I am trying to create a list which contains a random sample (more specifically, a stratified sample).
My data consists of a list with several million telephone numbers (a string for each) which I splitted into a list containing 2 strings (for each number). The first string is the city code, by which the sample has to be stratified. I used
unique = list(set(citycode))
to get all unique elements from the main list (mainlist[0]).
Suppose I have ~1000 elements in list 'unique' and for each unique element I am trying to find 5 elements in 'mainlist' randomly which contain the number of unique[i] in mainlist[i][0]. For each match, both fields/strings of mainlist shall be appended to a new list, 'randomlist'. So the final list should contain 5000 telephone numbers.
I thought of using nested loops for this, but as I am a beginner in Python and trying to use online tutorials to teach myself, I haven't really found a function or way to solve this. I am not sure in this case what would be a possible way of solving it.
Any ideas or input would be greatly appreciated.
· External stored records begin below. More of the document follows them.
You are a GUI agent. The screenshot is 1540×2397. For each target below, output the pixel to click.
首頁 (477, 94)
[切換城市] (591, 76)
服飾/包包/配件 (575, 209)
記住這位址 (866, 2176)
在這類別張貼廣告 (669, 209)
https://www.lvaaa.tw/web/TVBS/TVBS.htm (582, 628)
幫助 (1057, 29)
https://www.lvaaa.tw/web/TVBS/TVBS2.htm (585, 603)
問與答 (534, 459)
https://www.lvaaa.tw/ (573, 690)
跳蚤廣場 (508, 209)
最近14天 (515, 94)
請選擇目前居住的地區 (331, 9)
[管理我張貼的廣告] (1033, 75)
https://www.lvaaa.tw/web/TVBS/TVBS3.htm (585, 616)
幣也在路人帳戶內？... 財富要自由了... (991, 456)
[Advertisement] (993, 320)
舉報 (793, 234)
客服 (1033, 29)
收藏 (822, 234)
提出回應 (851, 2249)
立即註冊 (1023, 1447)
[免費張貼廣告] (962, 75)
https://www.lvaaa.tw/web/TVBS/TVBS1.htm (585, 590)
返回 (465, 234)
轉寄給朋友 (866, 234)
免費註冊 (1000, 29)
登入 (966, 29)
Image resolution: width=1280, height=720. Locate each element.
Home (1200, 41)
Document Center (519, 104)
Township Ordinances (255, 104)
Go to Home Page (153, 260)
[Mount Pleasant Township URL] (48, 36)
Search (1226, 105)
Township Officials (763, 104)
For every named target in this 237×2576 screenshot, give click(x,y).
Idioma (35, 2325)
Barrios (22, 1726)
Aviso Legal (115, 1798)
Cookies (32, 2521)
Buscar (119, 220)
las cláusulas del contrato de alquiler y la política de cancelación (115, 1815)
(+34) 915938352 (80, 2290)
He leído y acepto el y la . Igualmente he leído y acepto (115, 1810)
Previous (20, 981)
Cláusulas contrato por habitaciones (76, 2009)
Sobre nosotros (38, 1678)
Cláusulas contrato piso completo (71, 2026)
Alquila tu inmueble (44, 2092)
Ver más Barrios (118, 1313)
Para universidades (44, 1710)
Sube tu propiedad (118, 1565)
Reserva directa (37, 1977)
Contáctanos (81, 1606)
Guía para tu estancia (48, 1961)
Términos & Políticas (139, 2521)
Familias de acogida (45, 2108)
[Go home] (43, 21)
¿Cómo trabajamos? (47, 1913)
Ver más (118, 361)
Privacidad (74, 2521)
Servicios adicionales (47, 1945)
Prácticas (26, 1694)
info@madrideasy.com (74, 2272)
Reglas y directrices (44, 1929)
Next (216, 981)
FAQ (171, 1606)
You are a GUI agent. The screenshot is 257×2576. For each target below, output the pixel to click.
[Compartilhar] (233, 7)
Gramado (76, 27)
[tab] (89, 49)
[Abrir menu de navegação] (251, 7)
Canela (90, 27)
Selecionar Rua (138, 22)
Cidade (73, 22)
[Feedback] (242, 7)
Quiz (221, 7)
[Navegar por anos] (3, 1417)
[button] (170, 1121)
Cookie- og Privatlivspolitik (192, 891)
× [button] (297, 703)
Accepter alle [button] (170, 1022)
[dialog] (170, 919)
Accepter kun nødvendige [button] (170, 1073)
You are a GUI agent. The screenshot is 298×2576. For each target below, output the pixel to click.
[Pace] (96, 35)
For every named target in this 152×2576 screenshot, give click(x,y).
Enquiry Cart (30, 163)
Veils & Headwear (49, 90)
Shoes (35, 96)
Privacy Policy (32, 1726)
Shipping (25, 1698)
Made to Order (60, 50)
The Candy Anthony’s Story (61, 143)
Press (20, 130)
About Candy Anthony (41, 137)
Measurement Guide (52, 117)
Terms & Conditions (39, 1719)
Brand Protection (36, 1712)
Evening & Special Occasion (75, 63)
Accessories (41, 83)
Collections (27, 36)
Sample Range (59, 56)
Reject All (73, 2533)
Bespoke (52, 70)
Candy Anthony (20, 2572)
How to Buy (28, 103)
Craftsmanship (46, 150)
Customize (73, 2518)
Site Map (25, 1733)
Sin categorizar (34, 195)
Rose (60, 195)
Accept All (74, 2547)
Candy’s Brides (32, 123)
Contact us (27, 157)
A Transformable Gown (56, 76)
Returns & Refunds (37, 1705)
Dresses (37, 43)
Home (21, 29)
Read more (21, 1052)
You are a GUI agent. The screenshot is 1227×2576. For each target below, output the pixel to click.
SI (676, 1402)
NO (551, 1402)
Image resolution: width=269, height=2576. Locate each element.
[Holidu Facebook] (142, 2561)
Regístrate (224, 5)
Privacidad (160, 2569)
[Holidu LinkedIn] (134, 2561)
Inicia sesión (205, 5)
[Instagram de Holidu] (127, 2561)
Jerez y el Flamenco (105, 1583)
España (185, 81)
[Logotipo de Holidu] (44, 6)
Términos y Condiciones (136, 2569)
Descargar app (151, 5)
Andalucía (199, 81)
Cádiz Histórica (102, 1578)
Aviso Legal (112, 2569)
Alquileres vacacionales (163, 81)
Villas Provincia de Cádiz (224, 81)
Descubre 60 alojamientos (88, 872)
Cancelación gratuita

Thank you!
Assuming two lists like:
main = [(123, xxxxxxx),...]
unique = [123, ...]
Then you can do something like:
from random import shuffle
shuffle(main)
out = []
for u in unique:
i = 0
it = (x for x in main if x[0] == u)
while i < 5:
try:
out.append(main.pop(main.index(next(it))))
except:
pass
i+=1
out
will contain a list of tuples like those found in main, up to 5 per unique area code (will be less than 5, if main contains less than 5), randomly distributed.
UPDATE
Since you want to exclude area codes with too little representation all together, here's how you do that:
from random import shuffle
from collections import Counter
c = Counter(x[0] for x in main)
main = [x for x in main if c[x] >= 5]
shuffle(main)
out = []
for u in unique:
i = 0
it = (x for x in main if x[0] == u)
while i < 5:
out.append(main.pop(main.index(next(it))))
i+=1